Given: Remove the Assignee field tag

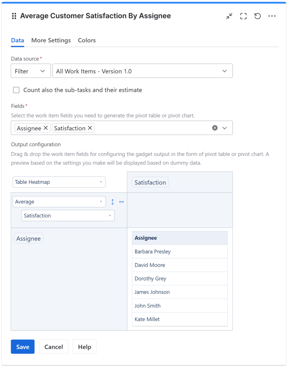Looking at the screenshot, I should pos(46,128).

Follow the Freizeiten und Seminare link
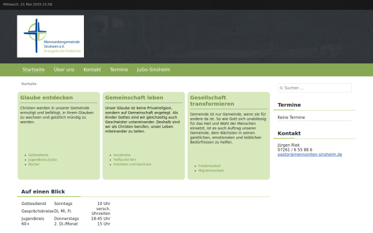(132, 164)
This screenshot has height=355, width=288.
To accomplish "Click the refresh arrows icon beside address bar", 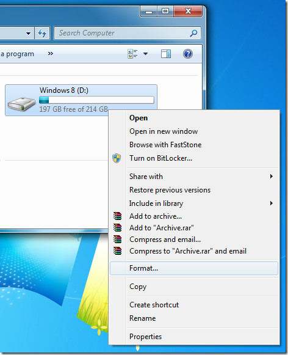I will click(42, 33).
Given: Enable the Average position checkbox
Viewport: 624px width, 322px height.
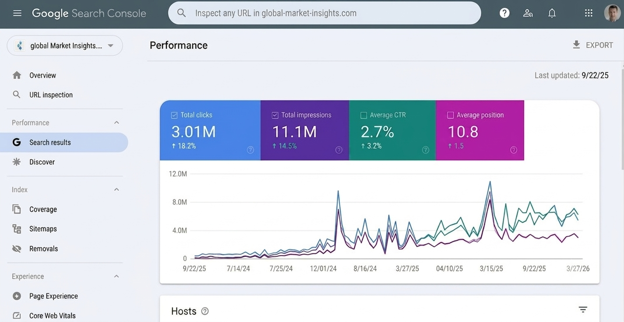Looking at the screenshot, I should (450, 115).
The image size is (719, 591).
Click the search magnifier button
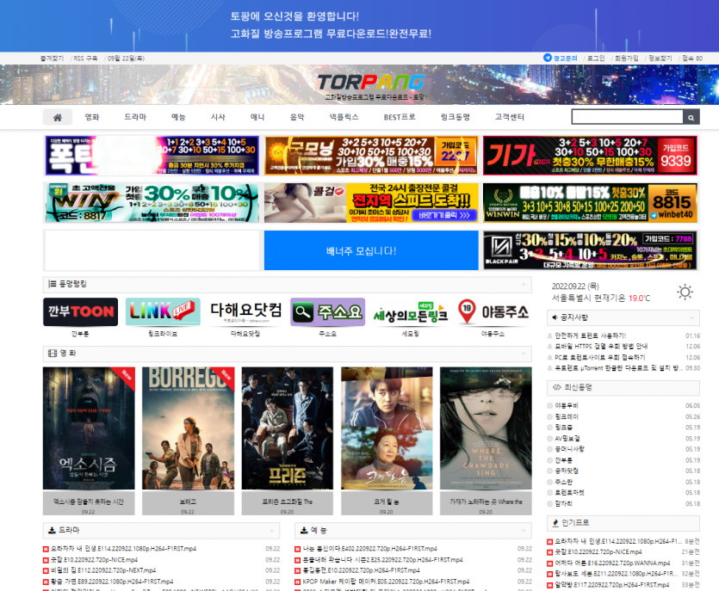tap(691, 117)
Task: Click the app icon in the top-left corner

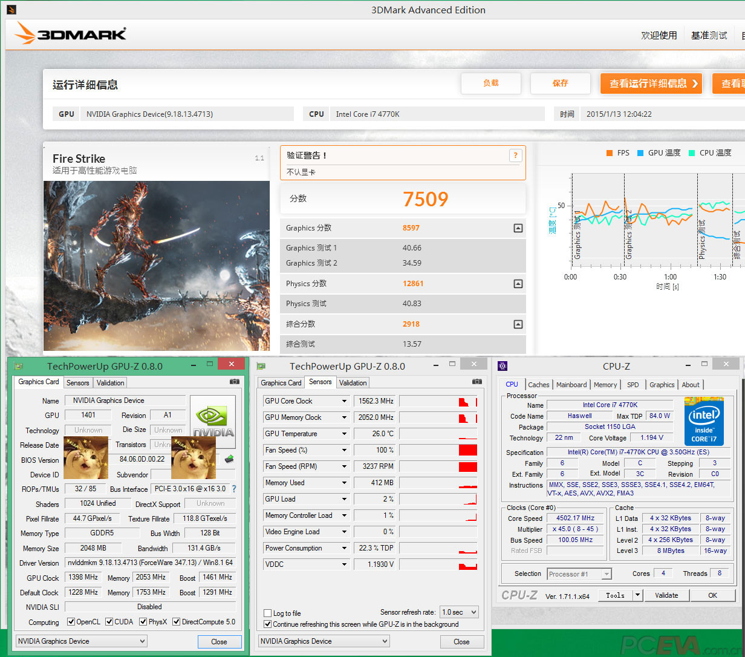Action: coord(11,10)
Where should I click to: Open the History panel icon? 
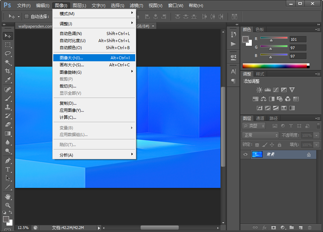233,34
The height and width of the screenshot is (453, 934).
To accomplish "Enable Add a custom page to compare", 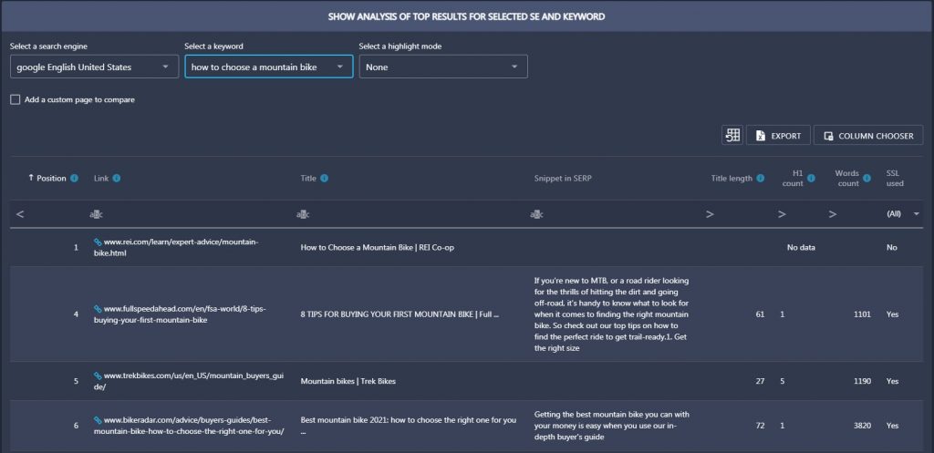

* * *

[Work required]: Nothing but the lines from the line containing "Given: Enable the Average position checkbox" through the end of the data, both ends included, is to be reproduced, exactly as written and without the pictures.

[Finished task]:
Given: Enable the Average position checkbox
Viewport: 624px width, 322px height.
Looking at the screenshot, I should (450, 115).
The image size is (719, 591).
Click the search magnifier button
tap(691, 117)
Task: Click the app icon in the top-left corner

Action: coord(11,10)
Where should I click to: Open the History panel icon? 
233,34
The height and width of the screenshot is (453, 934).
To accomplish "Enable Add a custom page to compare", 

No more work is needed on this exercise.